__Task statement__
The required output is the lines below from the line containing "Select the partially" to the line containing "Image resolution: width=427", inclusive, retyped exactly. No other lines belong in it.

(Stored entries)
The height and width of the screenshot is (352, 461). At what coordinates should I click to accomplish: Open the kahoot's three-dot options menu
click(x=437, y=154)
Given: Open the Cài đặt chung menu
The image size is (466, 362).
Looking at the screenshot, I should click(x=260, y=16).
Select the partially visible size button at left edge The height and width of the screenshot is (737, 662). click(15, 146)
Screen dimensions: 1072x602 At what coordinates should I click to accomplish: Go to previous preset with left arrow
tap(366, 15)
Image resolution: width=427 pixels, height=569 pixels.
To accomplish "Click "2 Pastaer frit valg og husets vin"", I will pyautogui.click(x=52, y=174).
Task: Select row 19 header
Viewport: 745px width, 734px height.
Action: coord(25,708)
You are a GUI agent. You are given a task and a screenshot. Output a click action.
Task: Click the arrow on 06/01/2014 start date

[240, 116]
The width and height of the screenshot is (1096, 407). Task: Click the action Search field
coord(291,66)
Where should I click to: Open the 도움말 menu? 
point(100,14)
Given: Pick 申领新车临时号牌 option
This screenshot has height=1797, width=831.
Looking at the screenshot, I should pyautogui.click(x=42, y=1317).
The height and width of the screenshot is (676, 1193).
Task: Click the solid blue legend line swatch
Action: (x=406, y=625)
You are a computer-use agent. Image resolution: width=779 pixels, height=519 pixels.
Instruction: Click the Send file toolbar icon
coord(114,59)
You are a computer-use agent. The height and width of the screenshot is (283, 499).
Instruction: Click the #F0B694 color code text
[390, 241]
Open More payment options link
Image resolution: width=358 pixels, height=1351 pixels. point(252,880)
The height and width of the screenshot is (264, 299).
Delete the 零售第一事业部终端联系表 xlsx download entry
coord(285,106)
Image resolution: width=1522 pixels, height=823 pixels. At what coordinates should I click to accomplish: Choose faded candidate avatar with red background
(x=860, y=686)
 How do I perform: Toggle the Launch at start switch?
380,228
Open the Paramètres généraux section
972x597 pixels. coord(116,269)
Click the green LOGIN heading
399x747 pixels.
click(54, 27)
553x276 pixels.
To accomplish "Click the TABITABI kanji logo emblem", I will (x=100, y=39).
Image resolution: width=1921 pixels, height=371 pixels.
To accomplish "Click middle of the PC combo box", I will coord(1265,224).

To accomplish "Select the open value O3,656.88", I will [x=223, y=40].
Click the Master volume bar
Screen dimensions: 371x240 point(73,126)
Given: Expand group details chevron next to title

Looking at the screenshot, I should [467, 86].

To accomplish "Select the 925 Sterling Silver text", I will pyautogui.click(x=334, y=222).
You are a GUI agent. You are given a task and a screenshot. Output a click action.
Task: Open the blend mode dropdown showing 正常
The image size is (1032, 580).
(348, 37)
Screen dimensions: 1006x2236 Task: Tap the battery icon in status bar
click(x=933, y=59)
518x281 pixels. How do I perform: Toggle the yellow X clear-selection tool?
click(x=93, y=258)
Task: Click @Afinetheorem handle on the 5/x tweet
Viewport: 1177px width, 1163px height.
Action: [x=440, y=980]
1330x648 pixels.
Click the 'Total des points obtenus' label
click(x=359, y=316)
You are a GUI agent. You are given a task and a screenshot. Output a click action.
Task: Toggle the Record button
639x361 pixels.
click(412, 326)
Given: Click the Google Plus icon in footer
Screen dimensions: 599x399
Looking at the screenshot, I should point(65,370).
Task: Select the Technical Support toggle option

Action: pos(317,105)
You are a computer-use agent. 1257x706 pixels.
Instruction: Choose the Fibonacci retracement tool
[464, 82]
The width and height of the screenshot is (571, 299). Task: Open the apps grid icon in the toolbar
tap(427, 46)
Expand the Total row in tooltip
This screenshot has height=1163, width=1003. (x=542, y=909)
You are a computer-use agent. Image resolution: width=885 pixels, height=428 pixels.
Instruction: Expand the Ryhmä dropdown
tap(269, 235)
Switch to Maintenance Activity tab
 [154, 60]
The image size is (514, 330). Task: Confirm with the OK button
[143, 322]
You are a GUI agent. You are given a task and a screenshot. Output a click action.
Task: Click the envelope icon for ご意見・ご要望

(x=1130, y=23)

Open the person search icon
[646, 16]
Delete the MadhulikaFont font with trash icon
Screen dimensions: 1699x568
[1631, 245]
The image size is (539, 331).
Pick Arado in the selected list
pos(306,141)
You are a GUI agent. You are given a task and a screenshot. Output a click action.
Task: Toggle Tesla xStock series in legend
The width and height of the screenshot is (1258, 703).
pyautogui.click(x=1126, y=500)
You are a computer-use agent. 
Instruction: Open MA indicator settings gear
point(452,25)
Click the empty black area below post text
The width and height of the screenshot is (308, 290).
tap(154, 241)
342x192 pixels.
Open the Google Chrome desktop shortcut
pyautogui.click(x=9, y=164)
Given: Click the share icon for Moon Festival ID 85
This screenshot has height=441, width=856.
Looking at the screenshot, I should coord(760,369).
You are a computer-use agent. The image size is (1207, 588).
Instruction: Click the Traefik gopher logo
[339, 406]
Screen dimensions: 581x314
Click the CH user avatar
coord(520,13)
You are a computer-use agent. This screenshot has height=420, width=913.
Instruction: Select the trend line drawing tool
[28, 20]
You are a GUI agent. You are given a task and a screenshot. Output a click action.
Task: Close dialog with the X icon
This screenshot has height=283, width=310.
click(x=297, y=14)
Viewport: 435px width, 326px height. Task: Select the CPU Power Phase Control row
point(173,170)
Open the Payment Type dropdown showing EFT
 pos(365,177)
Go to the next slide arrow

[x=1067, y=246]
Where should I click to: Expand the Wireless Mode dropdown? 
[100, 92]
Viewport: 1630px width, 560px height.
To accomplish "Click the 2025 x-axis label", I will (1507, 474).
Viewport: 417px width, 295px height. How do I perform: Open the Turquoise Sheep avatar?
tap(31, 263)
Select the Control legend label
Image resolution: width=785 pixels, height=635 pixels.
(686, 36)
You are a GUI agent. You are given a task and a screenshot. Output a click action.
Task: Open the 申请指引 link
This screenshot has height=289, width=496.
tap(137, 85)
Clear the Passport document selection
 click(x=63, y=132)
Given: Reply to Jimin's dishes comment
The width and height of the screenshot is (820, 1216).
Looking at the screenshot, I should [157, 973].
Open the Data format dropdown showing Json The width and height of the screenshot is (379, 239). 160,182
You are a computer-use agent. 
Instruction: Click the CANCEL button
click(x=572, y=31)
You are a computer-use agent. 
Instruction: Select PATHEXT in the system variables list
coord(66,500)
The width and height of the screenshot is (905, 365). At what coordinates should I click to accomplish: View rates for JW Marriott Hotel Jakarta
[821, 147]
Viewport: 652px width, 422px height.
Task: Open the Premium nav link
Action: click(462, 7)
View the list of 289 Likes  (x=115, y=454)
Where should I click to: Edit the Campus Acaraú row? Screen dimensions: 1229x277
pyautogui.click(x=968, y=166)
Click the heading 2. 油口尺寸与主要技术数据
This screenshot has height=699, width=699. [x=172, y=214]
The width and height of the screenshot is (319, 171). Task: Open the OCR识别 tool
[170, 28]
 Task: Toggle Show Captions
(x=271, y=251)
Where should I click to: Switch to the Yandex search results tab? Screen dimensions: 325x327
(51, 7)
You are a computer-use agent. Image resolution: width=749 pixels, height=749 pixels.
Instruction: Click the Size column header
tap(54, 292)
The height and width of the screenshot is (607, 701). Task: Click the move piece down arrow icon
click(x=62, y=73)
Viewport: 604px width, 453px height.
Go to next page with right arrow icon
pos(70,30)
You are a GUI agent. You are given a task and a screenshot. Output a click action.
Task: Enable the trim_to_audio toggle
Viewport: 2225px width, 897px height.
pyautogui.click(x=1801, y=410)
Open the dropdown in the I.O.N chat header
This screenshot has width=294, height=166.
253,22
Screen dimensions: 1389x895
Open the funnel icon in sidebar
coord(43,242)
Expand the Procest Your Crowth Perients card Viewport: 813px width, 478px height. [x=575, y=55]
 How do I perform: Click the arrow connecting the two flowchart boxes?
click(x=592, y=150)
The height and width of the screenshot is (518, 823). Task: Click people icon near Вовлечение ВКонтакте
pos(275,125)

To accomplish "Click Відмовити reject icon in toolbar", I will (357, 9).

__Answer to this exercise__
Select the partially visible size button at left edge The height and width of the screenshot is (737, 662). click(15, 146)
Screen dimensions: 1072x602 At what coordinates should I click to accomplish: Go to previous preset with left arrow
tap(366, 15)
Image resolution: width=427 pixels, height=569 pixels.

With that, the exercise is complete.